Questions to ask before you can start building Multi-Agent Systems (MAS)

Stakeholders and Senior Management

• What is the specific business domain or problem we are solving? Management must decide if the system should be a "generalist" or a "Vertical Agent"—a highly specialised AI worker optimised for domain-specific tasks like finance, healthcare, or compliance.

• What is the budget for security and governance? The sources suggest that enterprise-grade MAS often requires a 20–30% budget allocation specifically for security and compliance.

• What are the required compliance frameworks? Decision-makers must define which regulatory standards the agents must adhere to, such as GDPR, SOC2, HIPAA, or ISO 42001.

• What is the expected ROI? Management needs to evaluate if the potential for reduced downtime (e.g., 42% in manufacturing) or increased efficiency justifies the deployment costs.

Product Managers (PMs)

• What is the evaluation dataset? PMs must define the specific questions users will ask to create an evaluation dataset, which is the cornerstone for designing and testing the system.

• How should we partition the data logically? PMs must decide how to break down databases (e.g., separating Finance, HR, and Marketing) so that a router-based system can reduce the search space and improve accuracy.

• Who should have access to what information? PMs must define the Role-Based Access Control (RBAC) policies to prevent sensitive documents from being available to all users within a vector database.

• When should a human step in? PMs need to design Human-in-the-Loop workflows for high-stakes decisions, approvals, or when agents encounter decision conflicts.
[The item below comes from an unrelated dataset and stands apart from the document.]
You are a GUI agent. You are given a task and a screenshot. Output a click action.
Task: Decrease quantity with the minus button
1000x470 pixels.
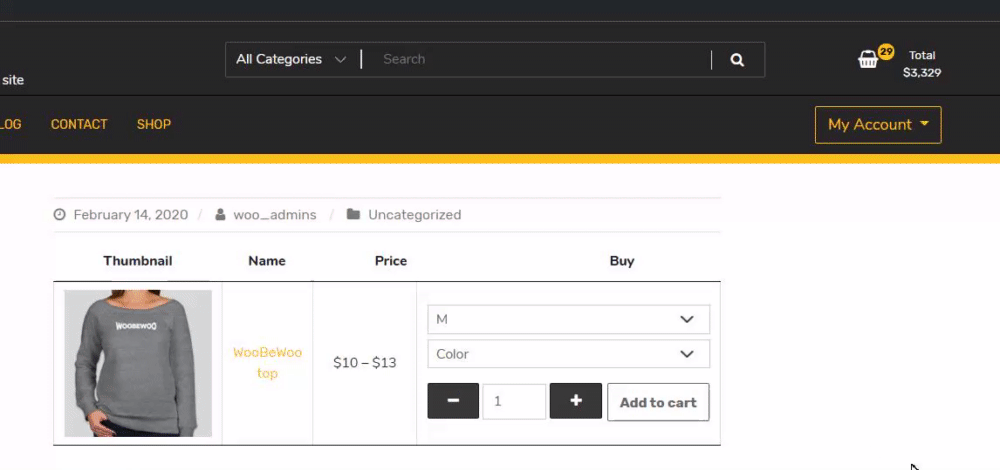(x=453, y=402)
Technical Architects and Engineers

• Which orchestration pattern is most appropriate? Architects must choose between Centralised (best for control/governance), Decentralised (best for scale/fault tolerance), or Hierarchical architectures.

• Which communication protocol will be used? The team must decide on standards like Google’s Agent-to-Agent (A2A) Protocol for interoperability or Anthropic’s Model Context Protocol (MCP) for data connections.

• How will we manage memory at scale? Engineers must design a system that balances short-term memory (for immediate tasks) and long-term memory (for persistent context) without overwhelming the system's context window.

• How do we resolve decision conflicts? Technical teams need a protocol for when agents produce contradictory outputs, such as using a majority vote, a meta-agent reviewer, or human escalation.

• What is the observability strategy? Since agents are non-deterministic, architects must implement distributed tracing (e.g., Jaeger) and centralised logging to monitor health and detect anomalies.

Security and Compliance Officers

• How do we defend against novel threat vectors? Officers must plan mitigations for prompt injection, memory poisoning, and model poisoning.

• How do we ensure PII protection? The system must have built-in mechanisms for PII detection and masking before data is processed by the LLM or stored in logs.